Search engines have two major functions – crawling & building an index, and providing answers by calculating relevancy & serving results.
Through links, search engines’ automated robots, called “crawlers,” or “spiders” can reach the many billions of interconnected documents.
Once the engines find these pages, they next decipher the code from them and store selected pieces in massive hard drives, to be recalled later when needed for a search query. To accomplish the monumental task of holding billions of pages that can be accessed in a fraction of a second, the search engines have constructed data centers all over the world.
These monstrous storage facilities hold thousands of machines processing large quantities of information. After all, when a person performs a search at any of the major engines, they demand results instantaneously – even a 1 or 2 second delay can cause dissatisfaction, so the engines work hard to provide answers as fast as possible.
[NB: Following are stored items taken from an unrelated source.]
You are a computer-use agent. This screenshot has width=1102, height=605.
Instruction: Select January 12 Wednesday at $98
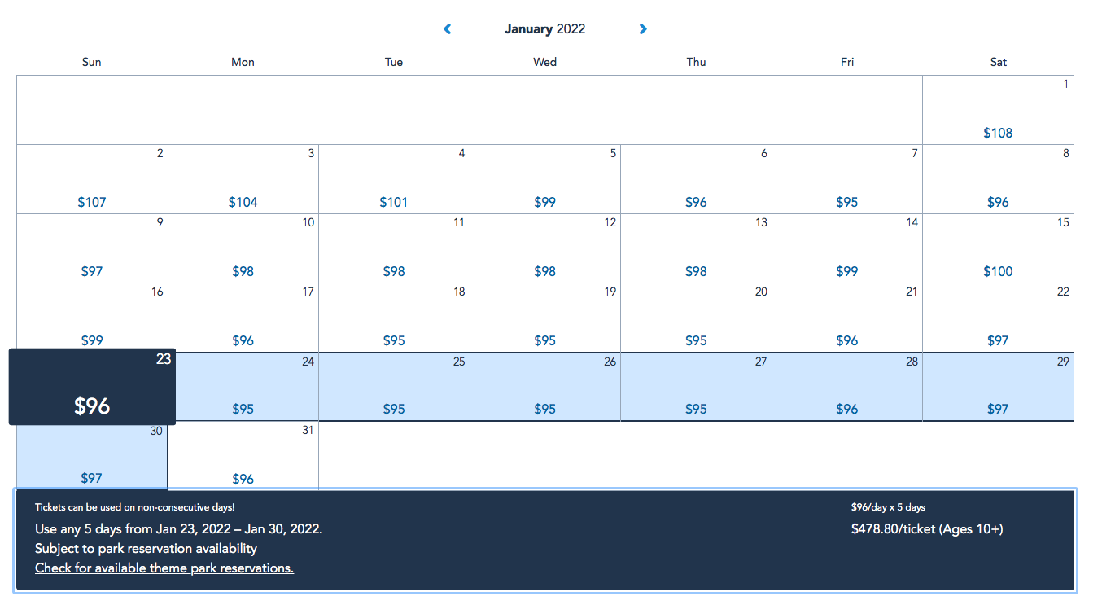(545, 249)
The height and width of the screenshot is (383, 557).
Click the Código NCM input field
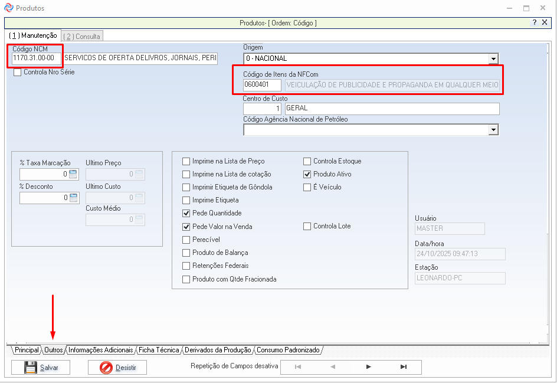click(37, 58)
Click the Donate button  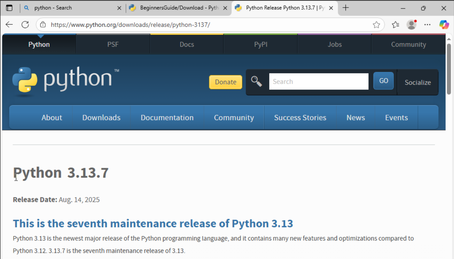tap(225, 82)
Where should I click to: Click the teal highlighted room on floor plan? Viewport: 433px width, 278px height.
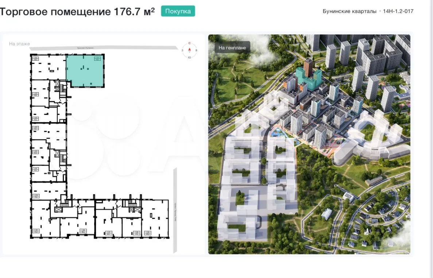(85, 71)
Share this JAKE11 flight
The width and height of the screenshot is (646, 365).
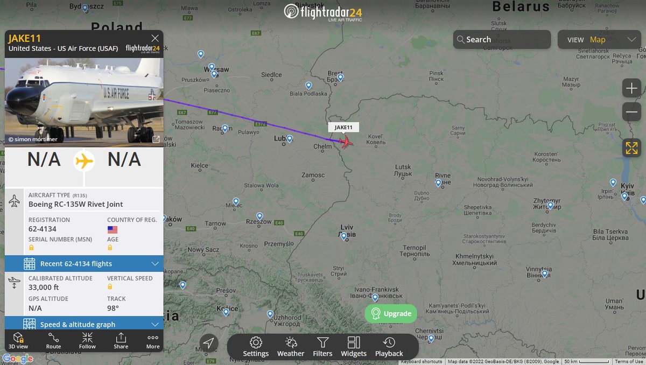(x=121, y=341)
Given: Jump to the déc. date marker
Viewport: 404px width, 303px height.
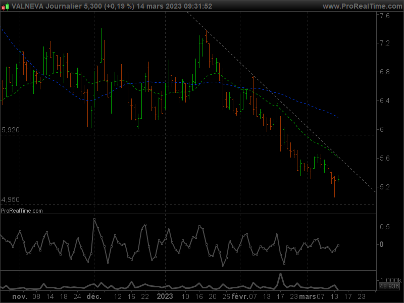Looking at the screenshot, I should point(93,297).
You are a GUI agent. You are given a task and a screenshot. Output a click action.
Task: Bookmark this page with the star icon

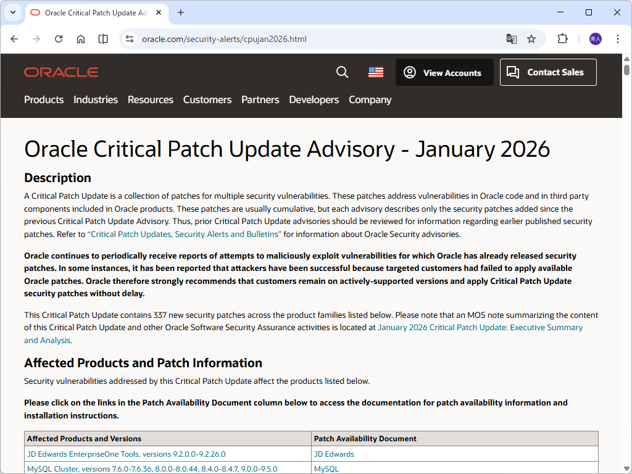click(531, 38)
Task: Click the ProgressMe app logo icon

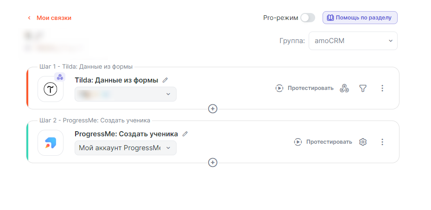Action: tap(50, 143)
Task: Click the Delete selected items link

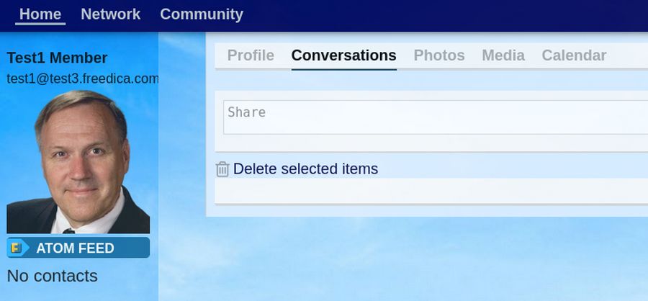Action: tap(305, 169)
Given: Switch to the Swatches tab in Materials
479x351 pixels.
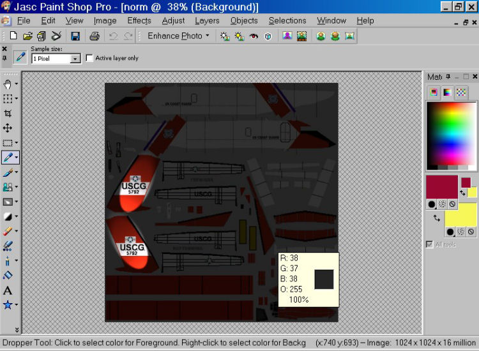Looking at the screenshot, I should 460,93.
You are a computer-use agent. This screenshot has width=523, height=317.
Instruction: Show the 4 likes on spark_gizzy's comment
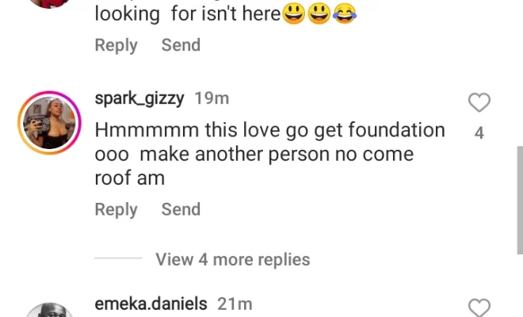pos(479,134)
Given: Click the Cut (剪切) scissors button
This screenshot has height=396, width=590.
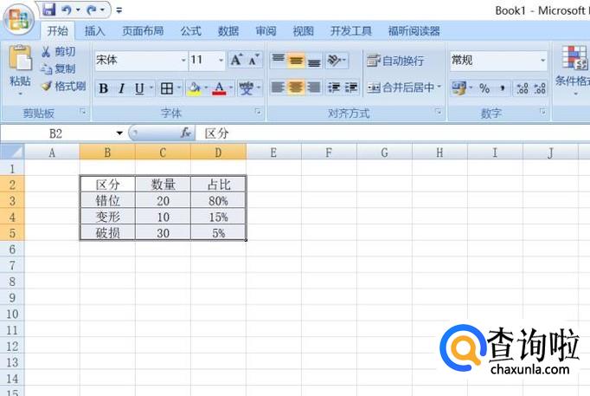Looking at the screenshot, I should 59,52.
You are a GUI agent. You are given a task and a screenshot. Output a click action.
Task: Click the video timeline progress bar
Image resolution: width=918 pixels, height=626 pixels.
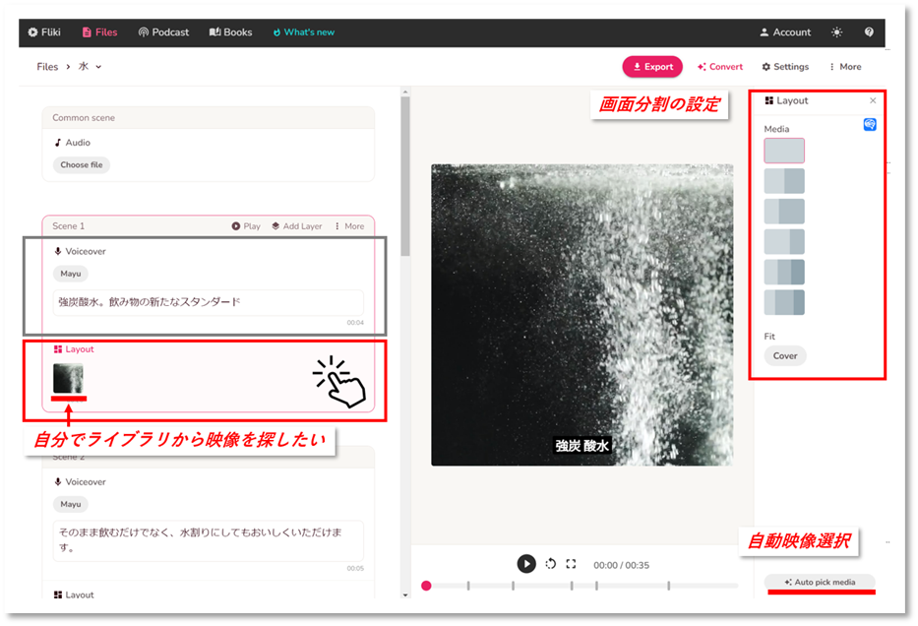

Search engines are answer machines. When a person looks for something online, it requires the search engines to scour their corpus of billions of documents and do two things – first, return only those results that are relevant or useful to the searcher’s query, and second, rank those results in order of perceived usefulness. It is both “relevance” and “importance” that the process of SEO is meant to influence. To a search engine, relevance means more than simply finding a page with the right words. In the early days of the web, search engines didn’t go much further than this simplistic step, and their results suffered as a consequence. Thus, through evolution, smart engineers at the engines devised better ways to find valuable results that searchers would appreciate and enjoy.